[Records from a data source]
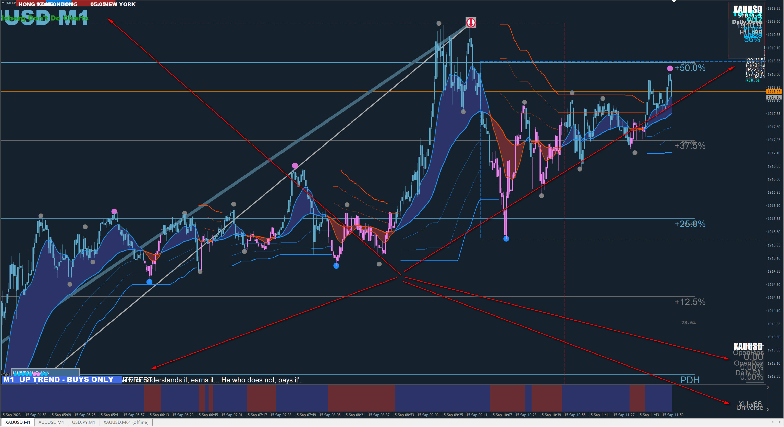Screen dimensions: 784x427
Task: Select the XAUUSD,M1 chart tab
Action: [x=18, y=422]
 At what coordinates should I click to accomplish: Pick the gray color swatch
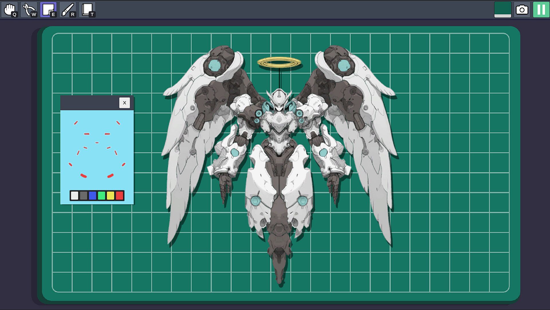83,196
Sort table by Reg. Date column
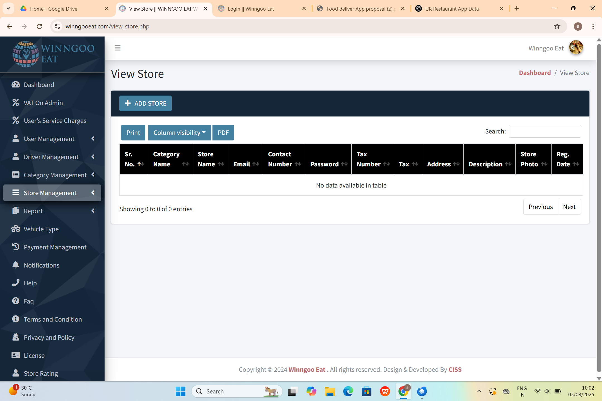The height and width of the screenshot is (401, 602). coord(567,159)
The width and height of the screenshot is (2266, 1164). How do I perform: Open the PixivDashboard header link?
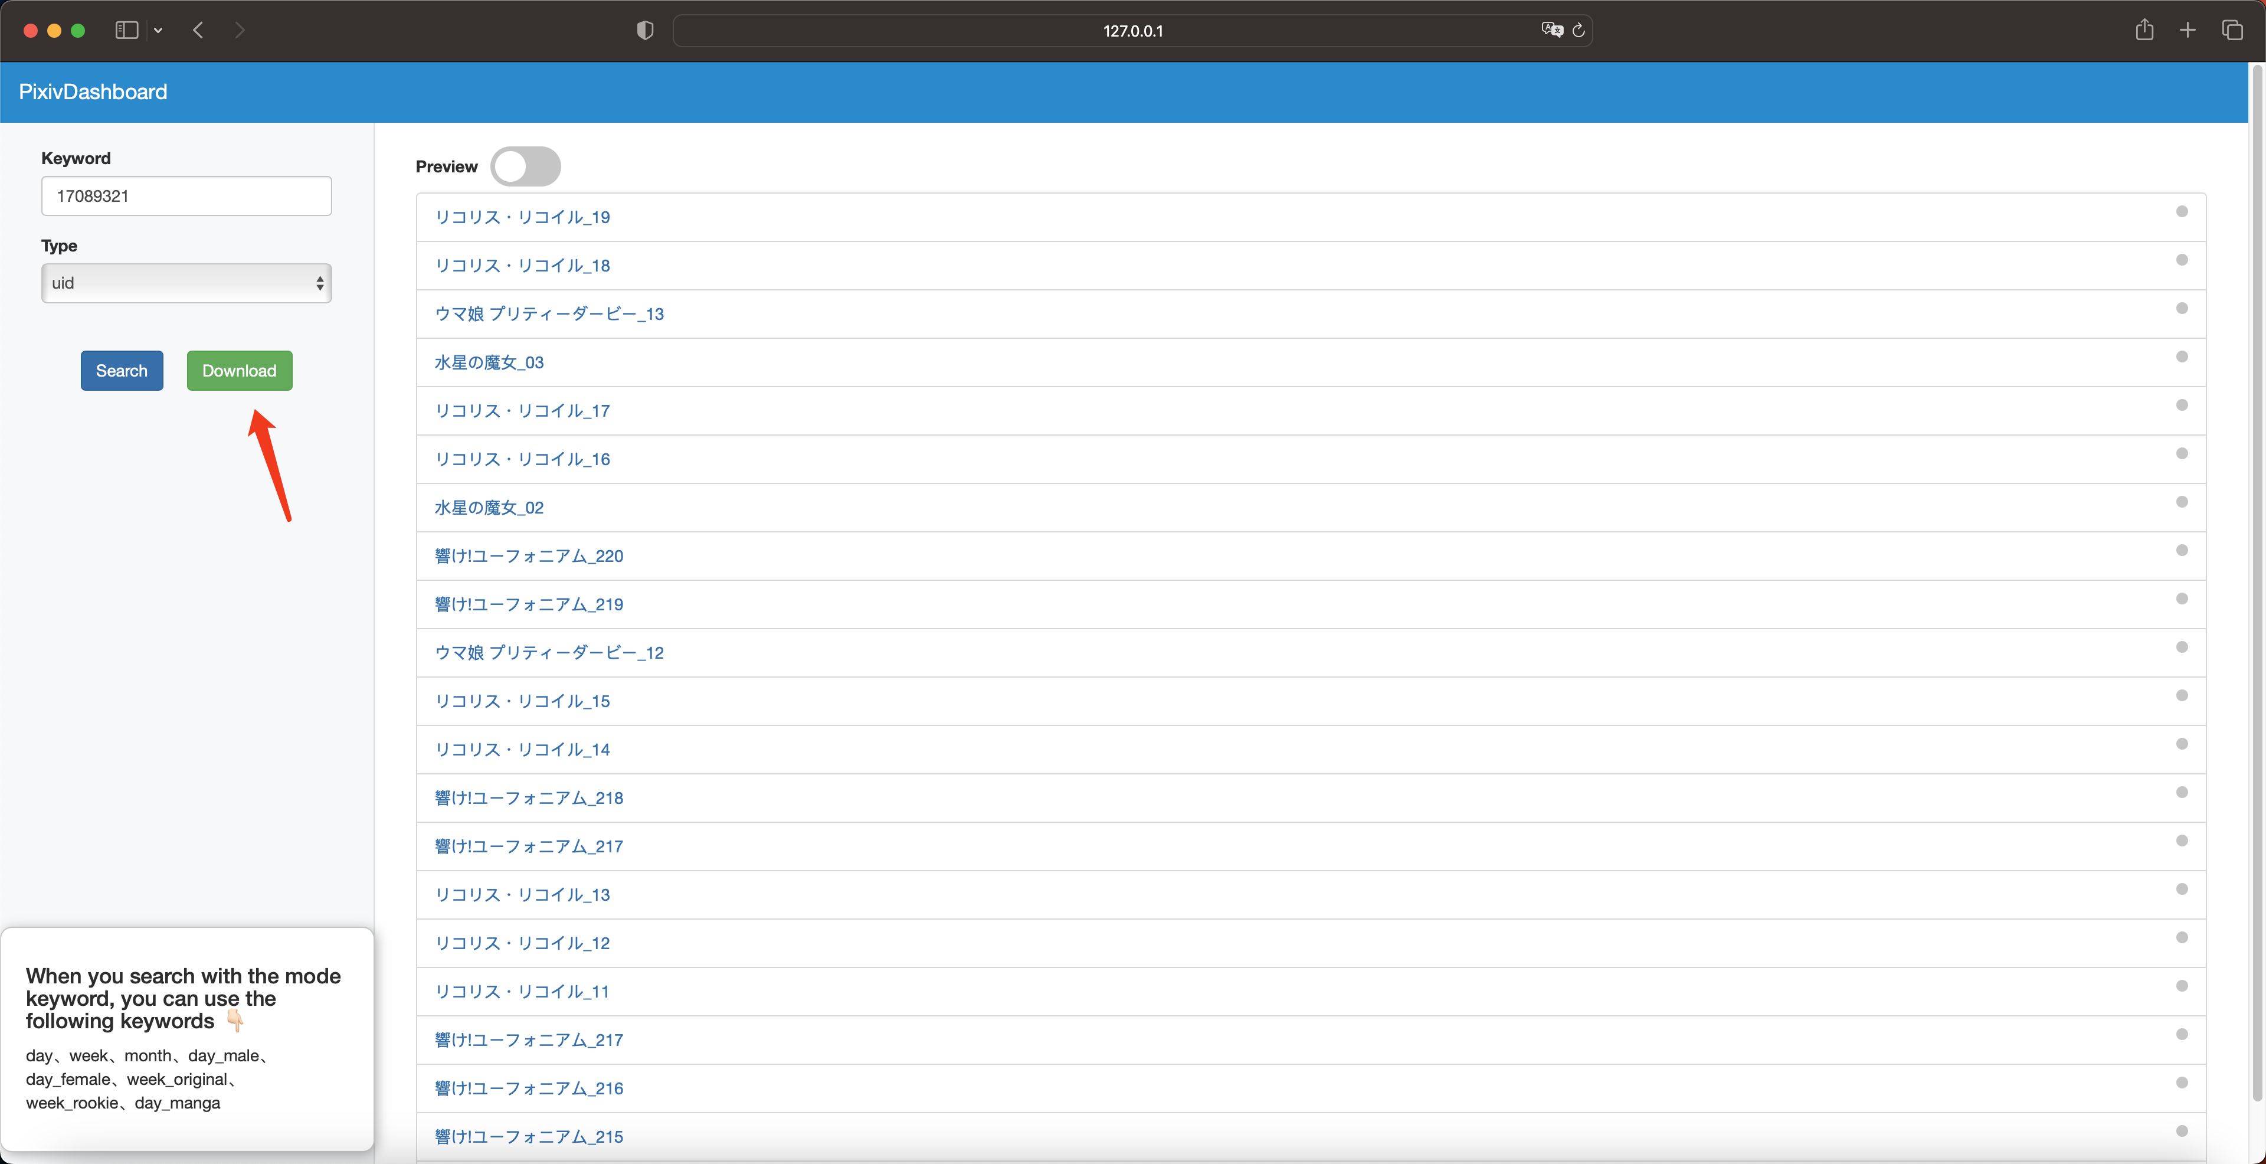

> _Aim of the task_: Print exactly the lines between the line containing "Sort table by Reg. Date column" and the last line of the entries above, including both, and nothing besides; skip the pictures.

> _Response to this task_:
Sort table by Reg. Date column
The height and width of the screenshot is (401, 602). coord(567,159)
The width and height of the screenshot is (2266, 1164). How do I perform: Open the PixivDashboard header link?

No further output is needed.